By Andrew Delaney
Mr. Levitt got convicted of simple assault and was put on probation. He appeals his conviction and most of his probation conditions. Ah—another probation-conditions appeal. We’ve already made the eleventy-billionth joke more than once, but why not make it again? There’re a lot of probation-condition cases, mm-kay?
Mr. Levitt was tried for simple assault in front of a jury. The judge’s reasonable-doubt instruction—paraphrased here with my patented bare-minimum-and-potentially-inaccurate system—was: “Nothing in life is 100% certain. ‘Beyond a reasonable doubt’ means that you’re convinced of it with great certainty.” Probably not the greatest instruction, but no objection was made, and the jury came back with a guilty verdict.
There was a sentencing hearing and the State argued for two weeks in the pokey. The defense went with a fine or suspended sentence.
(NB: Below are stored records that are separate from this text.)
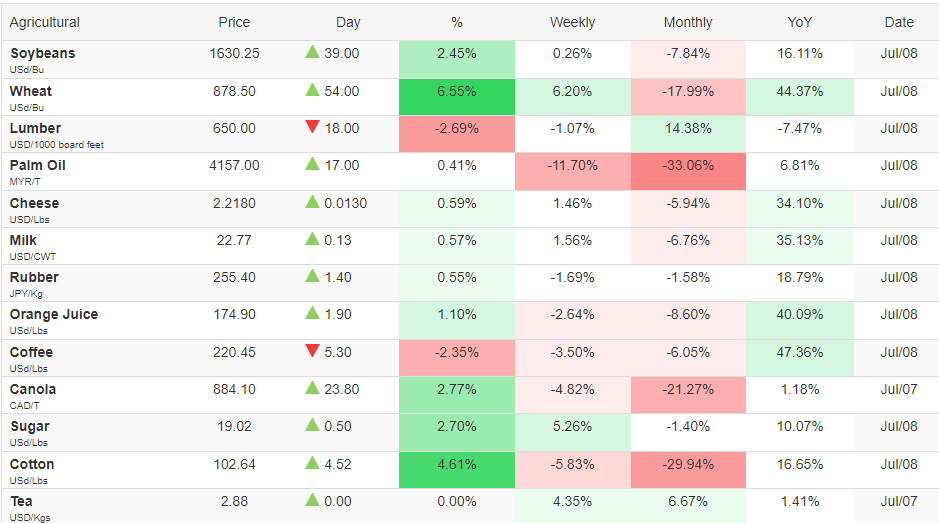
Task: Click the green up arrow in the Wheat row
Action: 312,90
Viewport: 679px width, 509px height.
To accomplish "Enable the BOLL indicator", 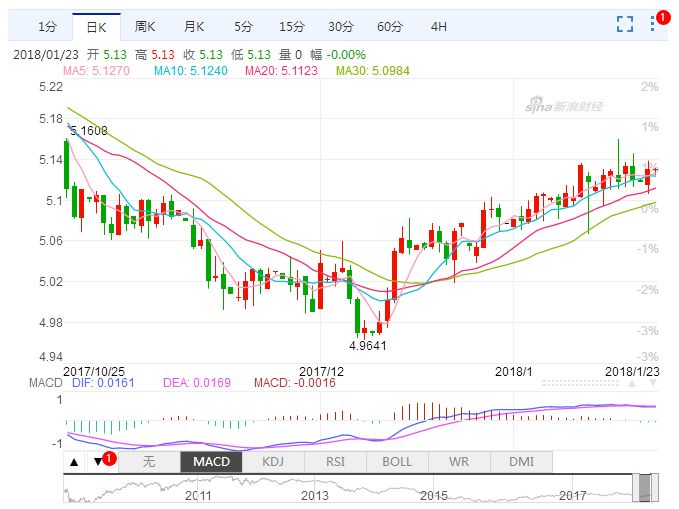I will click(397, 462).
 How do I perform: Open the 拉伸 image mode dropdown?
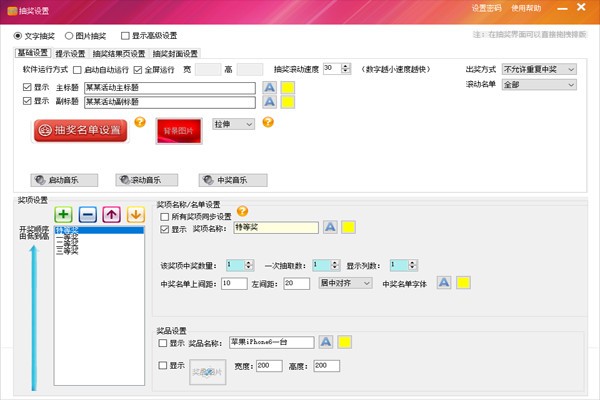click(234, 124)
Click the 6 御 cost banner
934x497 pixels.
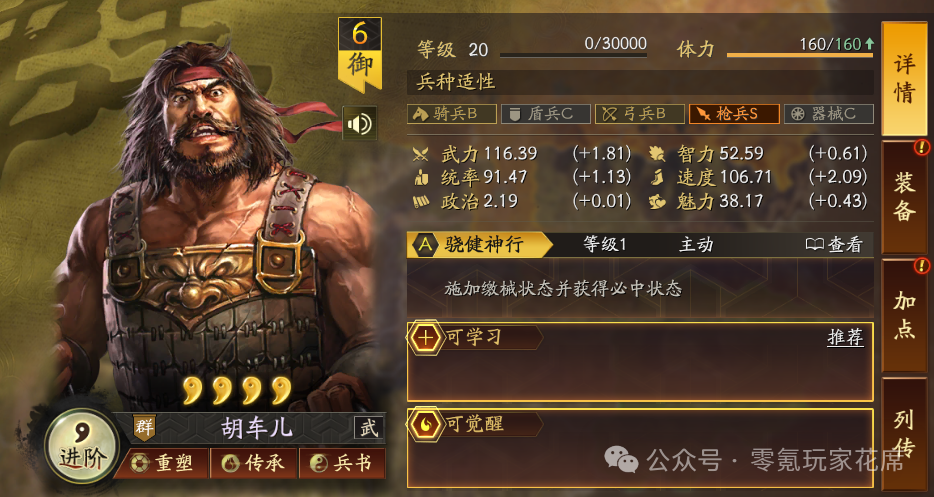pos(360,54)
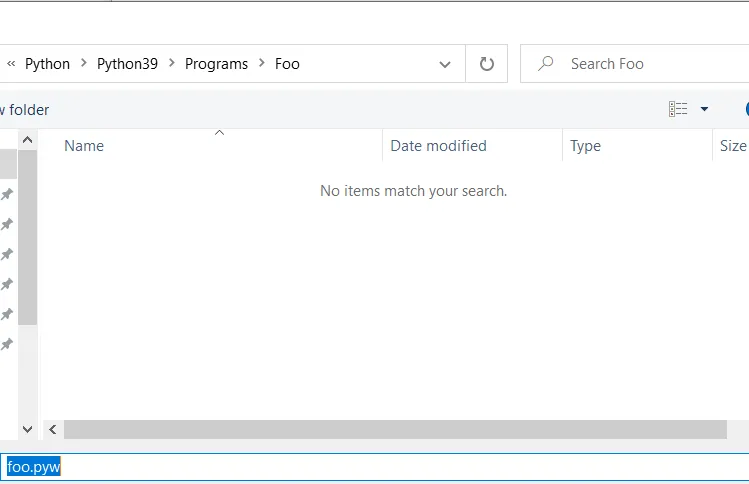
Task: Sort by the Name column header
Action: pos(84,146)
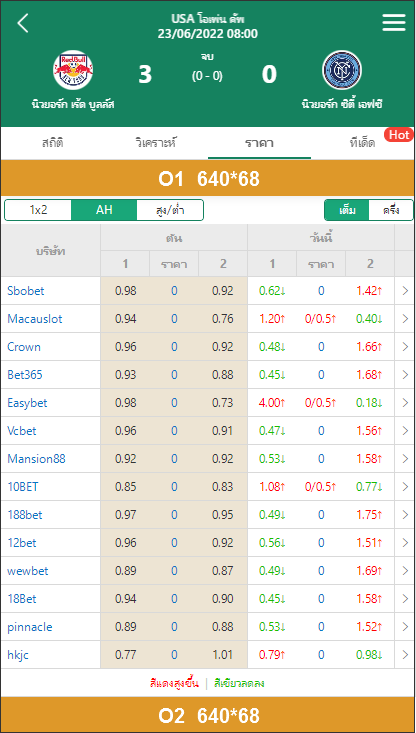
Task: Tap the New York Red Bulls team logo
Action: click(73, 70)
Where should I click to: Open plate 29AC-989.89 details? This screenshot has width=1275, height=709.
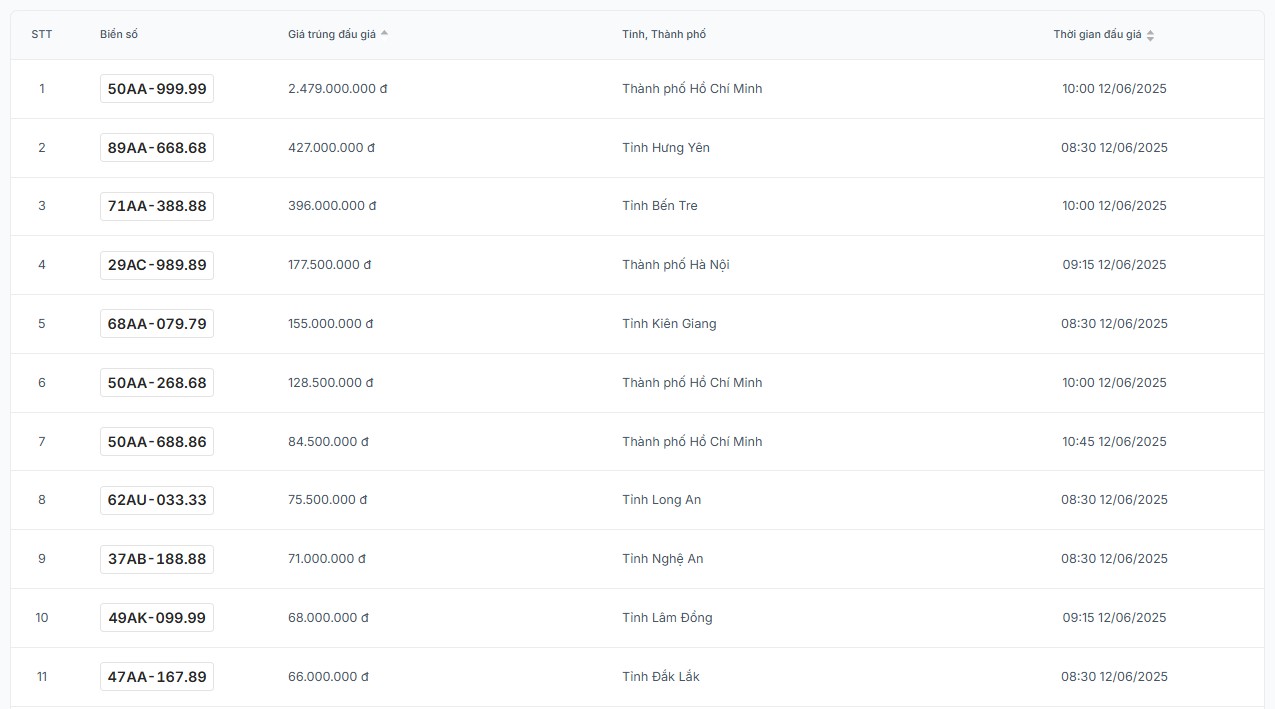click(157, 265)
The judge went with a short suspended sentence, twenty days of work crew, and a fine. So the trial court placed Mr. Levitt on probation—‘cause that’s what you do with a suspended sentence—and imposed “standard conditions A through N, and also condition P.” The judge didn’t bother naming or describing those conditions, which are reproduced in the opinion if you’re truly curious, but boil down to—again using my patented system—the PO will be your babysitter; you can’t do stuff without permission; and if your PO tells you to do stuff you better do it—also, no drugs, no booze (or no excessive booze), no being violent, and no threatening people. Of course, there’s more to it than that, but that’s the basic gist.